# Task statement:
Retype, word for word, each line between the lines holding "Task: Select Sai for 'uOv và vOt kề bù'" and "the Financial Planning", inclusive, and leave the rest of the data alone.

☆ ☆ ☆ ☆

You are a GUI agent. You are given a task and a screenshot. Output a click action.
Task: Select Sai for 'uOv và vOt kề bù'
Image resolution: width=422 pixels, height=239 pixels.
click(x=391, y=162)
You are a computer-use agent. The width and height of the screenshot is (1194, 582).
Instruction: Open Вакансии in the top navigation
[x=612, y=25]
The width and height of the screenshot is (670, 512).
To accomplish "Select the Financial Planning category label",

☆ ☆ ☆ ☆

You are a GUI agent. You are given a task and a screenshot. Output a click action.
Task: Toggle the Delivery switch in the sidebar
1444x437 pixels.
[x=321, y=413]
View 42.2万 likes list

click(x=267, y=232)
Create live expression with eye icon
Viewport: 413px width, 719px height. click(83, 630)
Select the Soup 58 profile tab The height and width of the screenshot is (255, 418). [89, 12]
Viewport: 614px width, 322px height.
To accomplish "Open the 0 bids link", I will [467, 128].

☆ ☆ ☆ ☆

# Your response:
Task: Select Sai for 'uOv và vOt kề bù'
Image resolution: width=422 pixels, height=239 pixels.
click(x=391, y=162)
You are a computer-use agent. The width and height of the screenshot is (1194, 582).
Instruction: Open Вакансии in the top navigation
[x=612, y=25]
The width and height of the screenshot is (670, 512).
To accomplish "Select the Financial Planning category label",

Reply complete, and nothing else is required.